ScanTailor Advanced is the version that merges the features of the ScanTailor Featured and ScanTailor Enhanced versions, brings new ones and fixes.
GNU General Public License v3.0
1.19k stars 129 forks source link

Despeckle by area size #70

Open Piolie opened 5 years ago

Piolie commented 5 years ago

The current despeckle algorithm works well most of the time. However I have seen that it fails even for tiny particles if they are very near the rest of the content (for example, in between text lines). Rising the Despeckle level does not improve the result. On the contrary, the algorithm starts eating away the dots over the letters i or the full stops.

I think it would be nice to have the option to erase all black/white areas that have a pixel count bellow a settable threshold.

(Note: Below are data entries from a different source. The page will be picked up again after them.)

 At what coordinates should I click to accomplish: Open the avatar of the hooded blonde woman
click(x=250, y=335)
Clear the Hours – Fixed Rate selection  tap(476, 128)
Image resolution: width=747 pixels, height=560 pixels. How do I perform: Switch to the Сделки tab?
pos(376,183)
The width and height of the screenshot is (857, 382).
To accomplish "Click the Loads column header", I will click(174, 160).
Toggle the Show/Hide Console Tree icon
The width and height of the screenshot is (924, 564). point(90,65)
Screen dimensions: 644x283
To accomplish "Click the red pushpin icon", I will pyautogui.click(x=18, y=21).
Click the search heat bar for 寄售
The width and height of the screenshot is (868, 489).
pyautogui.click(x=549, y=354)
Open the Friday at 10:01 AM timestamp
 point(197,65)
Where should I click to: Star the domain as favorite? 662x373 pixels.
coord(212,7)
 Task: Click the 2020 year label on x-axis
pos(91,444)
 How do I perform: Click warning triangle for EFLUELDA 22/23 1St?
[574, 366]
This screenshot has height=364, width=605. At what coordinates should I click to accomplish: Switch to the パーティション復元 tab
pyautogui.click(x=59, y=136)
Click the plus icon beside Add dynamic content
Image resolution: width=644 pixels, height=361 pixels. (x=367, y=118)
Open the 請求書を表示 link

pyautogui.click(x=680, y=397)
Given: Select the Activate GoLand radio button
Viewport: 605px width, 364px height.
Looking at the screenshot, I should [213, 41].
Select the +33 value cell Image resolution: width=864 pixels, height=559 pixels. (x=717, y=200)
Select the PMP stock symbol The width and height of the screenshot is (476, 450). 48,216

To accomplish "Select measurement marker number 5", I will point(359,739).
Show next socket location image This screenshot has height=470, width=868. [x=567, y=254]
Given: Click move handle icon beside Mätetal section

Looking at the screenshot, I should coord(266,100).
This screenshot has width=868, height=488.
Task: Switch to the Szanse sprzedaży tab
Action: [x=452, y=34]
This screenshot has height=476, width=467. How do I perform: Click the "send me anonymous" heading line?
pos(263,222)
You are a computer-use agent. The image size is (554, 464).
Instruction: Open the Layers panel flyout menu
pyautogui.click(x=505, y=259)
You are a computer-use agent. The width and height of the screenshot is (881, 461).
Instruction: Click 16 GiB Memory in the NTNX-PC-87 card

Currently this can be achieved by applying ImageMagick's connected-component labeling on the output of ScanTailor. The license is compatible with the GPL, so maybe it is easy to implement here.

4lex4 commented 5 years ago

I don't need that implememtation, as ST already have the connected componets labeling implementation and uses it internally.

I'll just add an option to despeckle named threshold: all the components with size lower than the threshold value will be removed no matter where they are placed.

Mister-Teatime commented 5 years ago

Not sure if the implementation would also allow for the following, which I would also find useful in this context:

Remove components thinner than a certain number of pixels. so e.g. a hair could be removed even if it produce a long structure and covers more pixels than a printed dot, as long as it is thinner than any printed line.

As I said, don't know if the maths for it is already implemented, but it could be done based on number of pixels within the structure per pixel on the edge (1 for a single-pixel line, 2 for 2-pixel lines, etc.), or on distance of "inner" pixels from the edge. Or maybe there's a smarter algorithm in either ImageMagick or ImageJ.

4lex4 commented 4 years ago

I already use the algorithm you described in the noise reduction of the color segmentation for removing long thin components. Yes, I think of implementing the new option in this way.